Could you output each line of the data that follows exactly?
-------- Information given --------
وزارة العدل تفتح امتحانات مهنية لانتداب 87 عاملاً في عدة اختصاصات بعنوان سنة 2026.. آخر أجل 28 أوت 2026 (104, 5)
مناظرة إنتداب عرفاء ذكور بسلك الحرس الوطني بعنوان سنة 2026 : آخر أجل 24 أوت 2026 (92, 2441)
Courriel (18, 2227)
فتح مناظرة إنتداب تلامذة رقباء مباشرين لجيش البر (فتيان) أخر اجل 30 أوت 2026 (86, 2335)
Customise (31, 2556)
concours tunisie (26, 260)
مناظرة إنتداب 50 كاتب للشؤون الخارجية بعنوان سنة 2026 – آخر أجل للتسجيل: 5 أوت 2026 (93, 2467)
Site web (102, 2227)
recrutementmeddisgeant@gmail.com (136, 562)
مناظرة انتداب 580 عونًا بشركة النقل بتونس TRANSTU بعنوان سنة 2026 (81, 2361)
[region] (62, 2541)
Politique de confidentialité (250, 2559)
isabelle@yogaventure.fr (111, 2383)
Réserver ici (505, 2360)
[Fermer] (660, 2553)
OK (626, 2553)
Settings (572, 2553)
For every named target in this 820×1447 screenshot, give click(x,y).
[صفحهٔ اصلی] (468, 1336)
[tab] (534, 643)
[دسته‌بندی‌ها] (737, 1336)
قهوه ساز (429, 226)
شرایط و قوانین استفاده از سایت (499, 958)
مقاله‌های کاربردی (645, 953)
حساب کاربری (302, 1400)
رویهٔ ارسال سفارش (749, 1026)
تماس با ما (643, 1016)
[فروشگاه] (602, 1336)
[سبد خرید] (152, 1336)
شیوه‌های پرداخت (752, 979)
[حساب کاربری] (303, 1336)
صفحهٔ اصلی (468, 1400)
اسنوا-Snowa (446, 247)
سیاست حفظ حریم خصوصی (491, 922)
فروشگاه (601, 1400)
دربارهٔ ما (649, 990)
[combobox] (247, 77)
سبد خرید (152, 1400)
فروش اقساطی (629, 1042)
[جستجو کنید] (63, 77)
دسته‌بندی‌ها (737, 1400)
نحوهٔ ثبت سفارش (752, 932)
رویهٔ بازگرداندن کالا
--------
• _The completed task_
وزارة العدل تفتح امتحانات مهنية لانتداب 87 عاملاً في عدة اختصاصات بعنوان سنة 2026.. آخر أجل 28 أوت 2026 (104, 5)
مناظرة إنتداب عرفاء ذكور بسلك الحرس الوطني بعنوان سنة 2026 : آخر أجل 24 أوت 2026 (92, 2441)
Courriel (18, 2227)
فتح مناظرة إنتداب تلامذة رقباء مباشرين لجيش البر (فتيان) أخر اجل 30 أوت 2026 (86, 2335)
Customise (31, 2556)
concours tunisie (26, 260)
مناظرة إنتداب 50 كاتب للشؤون الخارجية بعنوان سنة 2026 – آخر أجل للتسجيل: 5 أوت 2026 (93, 2467)
Site web (102, 2227)
recrutementmeddisgeant@gmail.com (136, 562)
مناظرة انتداب 580 عونًا بشركة النقل بتونس TRANSTU بعنوان سنة 2026 (81, 2361)
[region] (62, 2541)
Politique de confidentialité (250, 2559)
isabelle@yogaventure.fr (111, 2383)
Réserver ici (505, 2360)
[Fermer] (660, 2553)
OK (626, 2553)
Settings (572, 2553)
For every named target in this 820×1447 screenshot, give click(x,y).
[صفحهٔ اصلی] (468, 1336)
[tab] (534, 643)
[دسته‌بندی‌ها] (737, 1336)
قهوه ساز (429, 226)
شرایط و قوانین استفاده از سایت (499, 958)
مقاله‌های کاربردی (645, 953)
حساب کاربری (302, 1400)
رویهٔ ارسال سفارش (749, 1026)
تماس با ما (643, 1016)
[فروشگاه] (602, 1336)
[سبد خرید] (152, 1336)
شیوه‌های پرداخت (752, 979)
[حساب کاربری] (303, 1336)
صفحهٔ اصلی (468, 1400)
اسنوا-Snowa (446, 247)
سیاست حفظ حریم خصوصی (491, 922)
فروشگاه (601, 1400)
دربارهٔ ما (649, 990)
[combobox] (247, 77)
سبد خرید (152, 1400)
فروش اقساطی (629, 1042)
[جستجو کنید] (63, 77)
دسته‌بندی‌ها (737, 1400)
نحوهٔ ثبت سفارش (752, 932)
رویهٔ بازگرداندن کالا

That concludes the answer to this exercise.